8. Also on 20th November 1992, the State of Victoria announced its intention to reduce its teaching establishment to the extent of 4,000 positions out of a total teaching service of approximately 42,000. It was hoped to secure the termination of employment of 2,175 teachers before 1st January 1993, by means of what was called a voluntary separation package. Documents detailing the terms of that package were dated 23rd November 1992. They were to be distributed by school principals on and after that date. Offers of a package were to be made to certain classes of teachers and expressions of interest were sought from other classes of teachers. 30th November was the closing date for expressions of interest and for acceptance of the first round of offers. There was to be a further round of offers on and after 11th December, a final closing date for acceptance of offers for all packages for primary school teachers on 18th December and a resignation date for primary and most secondary teachers on 31st December.

9. This proposed timetable was thrown into disarray by the fact that, on 23rd November, the respondent in the present proceeding notified the Australian Industrial Relations Commission of the existence of a dispute concerning the termination of employment of teachers employed by the State of Victoria and the State of Tasmania. A senior deputy president of the Australian Industrial Relations Commission made an interim award in part settlement of that dispute. That interim award was set aside on appeal on 14th December.
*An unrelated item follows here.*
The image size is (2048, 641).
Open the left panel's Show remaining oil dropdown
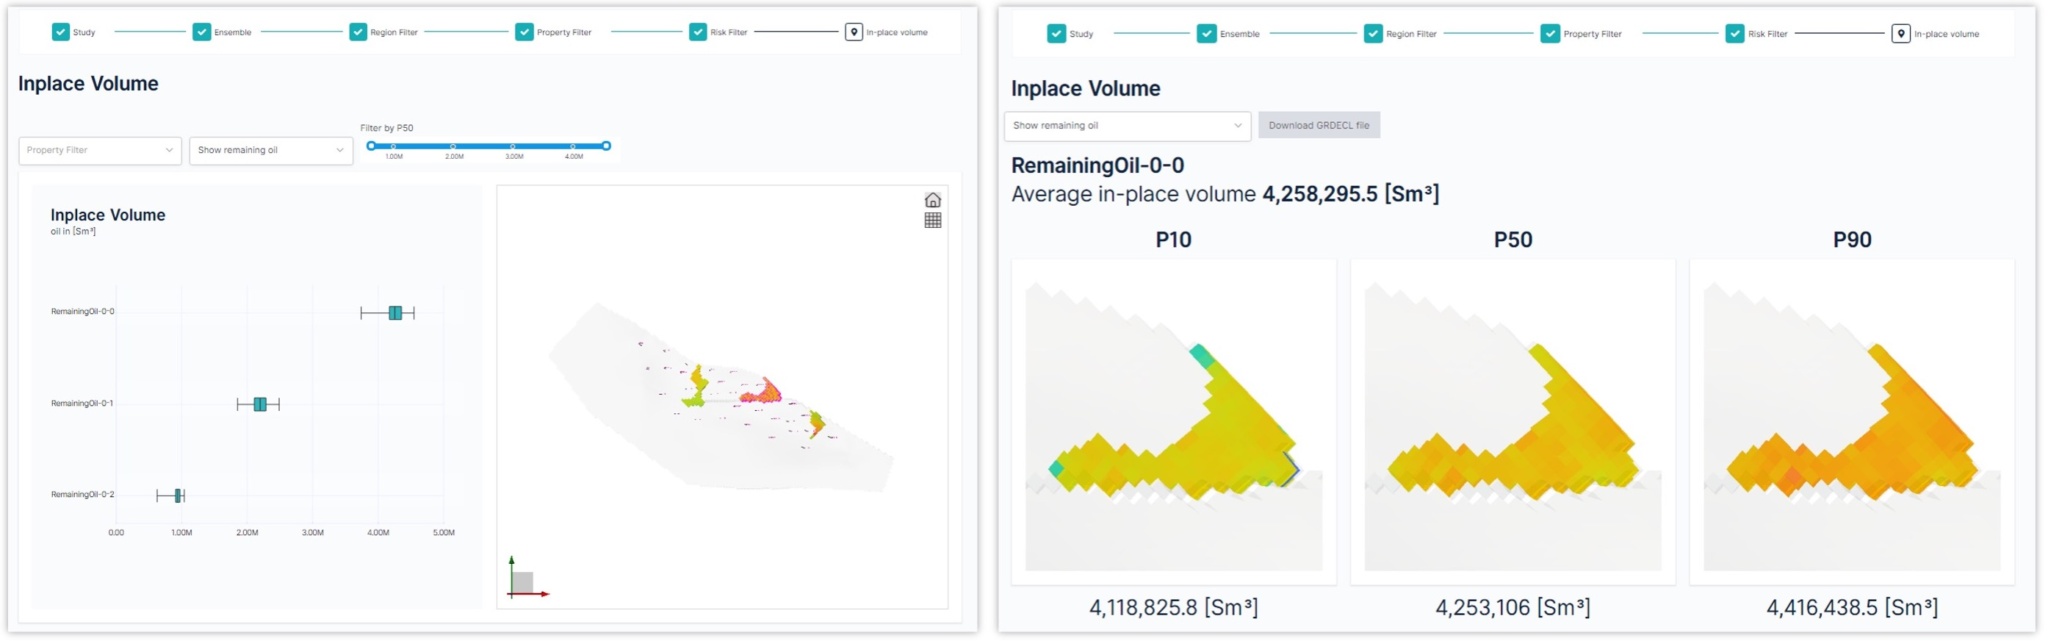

As a result, by a memorandum dated 15th December 1992, the Director of School Education of the State of Victoria made some amendments to the arrangements for implementing the voluntary separation package. The result was that offers could be made on 15th, 16th, 17th and 18th December, resulting in closing dates for acceptance of 21st, 22nd, 23rd and 24th December respectively. In each case the resignation date was to be 31st December. Further, it was suggested that offers would be made to teachers during the holiday period on the four days up to and including 24th December, with closing dates for acceptance on the three days up to and including 31st December, and a resignation date of 8th January 1993. It was indicated that further offers would be made progressively during the holiday period and that resignations would take effect from the dates indicated in letters of offer. It was common ground that the alterations made to the package by this memorandum gave rise to the words "as amended to 16 December 1992" in clause 3(a)(i) of the award.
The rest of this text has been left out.